His & Hers crashes onto Netflix today with a chill and a sizzle. This glossy thriller, led by Tessa Thompson and Jon Bernthal, opens the new year with a sharp question. How well do we know the person we love when grief starts to speak louder than the truth? I watched it at launch. Here is what matters, and why it has everyone choosing sides.
The setup, and the twist in the mirror
His & Hers is a relationship story wrapped in a mystery. It is told from two perspectives. We meet a couple, bruised by loss, trying to rebuild. Each half of the film hands us a different lens. Scenes echo, then shift as new details surface. It plays like memory, and like a lie.

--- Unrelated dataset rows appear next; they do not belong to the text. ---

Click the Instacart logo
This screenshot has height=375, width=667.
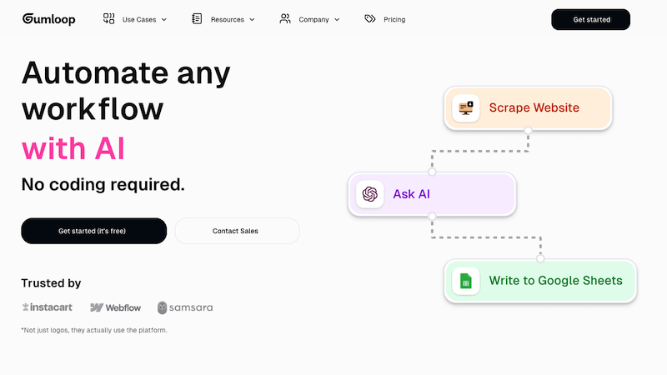tap(48, 307)
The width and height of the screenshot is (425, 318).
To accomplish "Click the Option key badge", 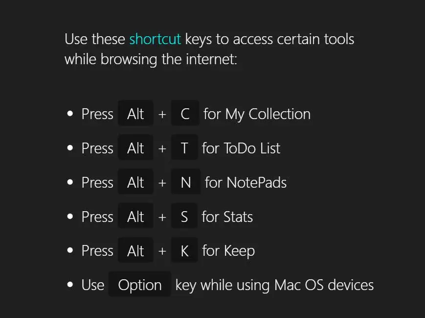I will coord(140,285).
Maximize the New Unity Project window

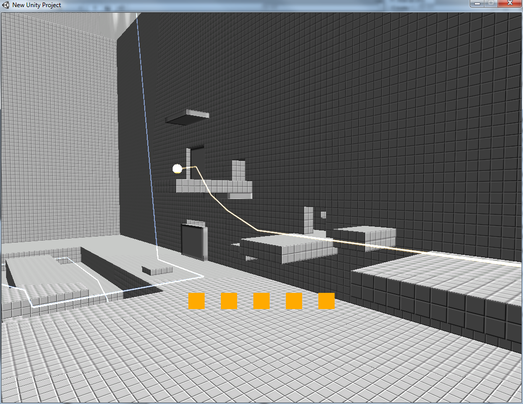(x=491, y=4)
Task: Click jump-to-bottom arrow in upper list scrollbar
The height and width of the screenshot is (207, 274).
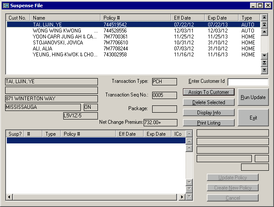Action: 264,70
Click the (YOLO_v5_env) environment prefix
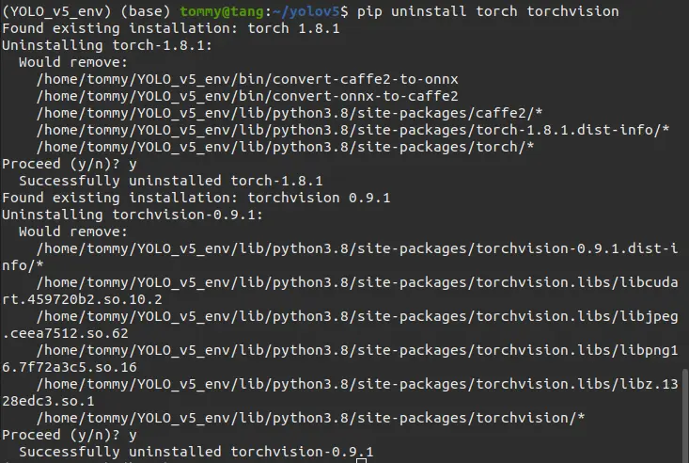Screen dimensions: 689x463 [55, 10]
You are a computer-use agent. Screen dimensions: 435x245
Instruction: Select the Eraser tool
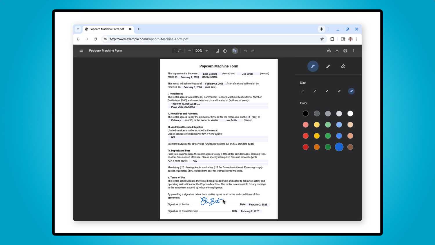click(x=343, y=66)
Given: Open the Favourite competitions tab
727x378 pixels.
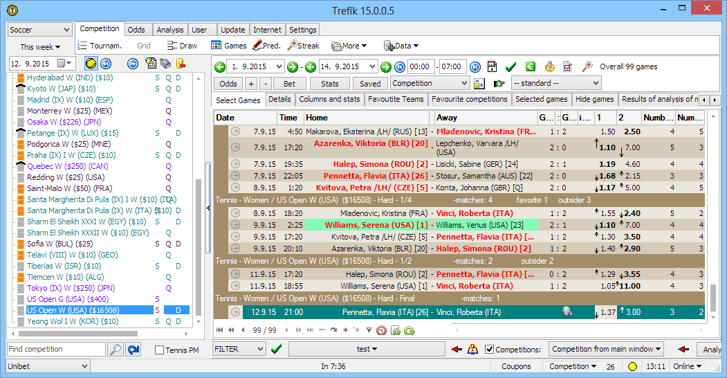Looking at the screenshot, I should (x=469, y=100).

The style is high gloss. There are polished interiors, nighttime streets, and a pulsing score that hums under every fight. Director and editors cut close on faces, then hold just long enough to make you doubt what you saw. The tone is clean, but the feelings are messy.

The split perspective is the hook. It is also the weapon. The movie uses it to make you doubt every answer.
The stars: Thompson and Bernthal lock in
Tessa Thompson gives a steely, haunted turn. She wears hurt like armor. Her eyes do the talking when the room goes quiet. Jon Bernthal meets her with raw edges and charm that can turn sharp in a blink. Together, they build a world of secrets in shared looks.
The chemistry is not just heat, it is friction. They spark, then flinch, then reach for each other again. The pair sells history, and they sell danger. Fans of both will feel that push and pull. It is the kind of pairing that makes you lean in, waiting for the other shoe.
Why critics are split, and why that makes sense
Early reactions are divided for a reason. His & Hers chooses mood first. It leans into grief, silence, and surface beauty. That choice gives it a steady, eerie pulse. It also leaves some viewers hungry for a bigger payoff. The final act lands for some, and it drifts for others.
Here is the honest read from the ground:
- What works: the dual point of view, the sleek look, and two committed lead performances
- What stumbles: some thin side characters and a third act that can feel neat or unclear
- What lingers: the hum of loss, a hush after the last scene, and a fight you replay in your mind
- What divides: style versus substance, and how much mystery you want in your romance
The debate is not noise. It is baked into the film’s design. When a story lets two truths stand, the audience will split into camps. That is happening right now, and the arguments are actually the fun.

Fans are already picking teams
Viewers are stepping into the couple’s shoes and drawing lines. Team His says the movie is about guilt and the lies we tell to survive. Team Hers says it is about control and the cost of silence. Some are treating it like a date night Rorschach test. Watch it with someone, then try to agree on what really happened.
The cultural ripple is clear in the small stuff. Couples are quoting the same three lines for very different reasons. People are dressing the vibe for winter nights, black on black, glass in hand. Playlists are leaning into soft synths and slow heartbreak. The film’s look is easy to copy, and the mood is hard to shake.
Pay close attention to small props. A photo, a glass, a locked drawer. They anchor the two versions of the truth.
Is it worth your queue tonight?
If you love sleek thrillers that breathe, queue it. If you want loud twists every five minutes, maybe not. Thompson and Bernthal give you a relationship you can feel in your chest. The story keeps faith with its tone, even when it tests your patience. The ending is not a fireworks show. It is a quiet bruise.
His & Hers also works as a New Year reset. It asks what we carry into the next chapter. It asks who gets to tell the story of a love, and what gets left out. That is rich ground for talk after the credits. It is also a strong showcase for two stars at full focus.
The bottom line
His & Hers arrives with polish, feeling, and teeth. It will split living rooms, group chats, and maybe even couples, but in a good way. I am calling it a worthy watch for anyone who wants a moody mystery with heart. Bring curiosity. Bring patience. Bring someone who will tell you their version after the final cut.